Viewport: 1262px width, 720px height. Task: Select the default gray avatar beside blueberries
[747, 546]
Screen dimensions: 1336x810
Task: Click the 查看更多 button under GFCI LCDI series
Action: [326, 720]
###
Each entry above should be written again exactly.

Viewport: 1262px width, 720px height. Task: Select the default gray avatar beside blueberries
[747, 546]
Screen dimensions: 1336x810
Task: Click the 查看更多 button under GFCI LCDI series
Action: [326, 720]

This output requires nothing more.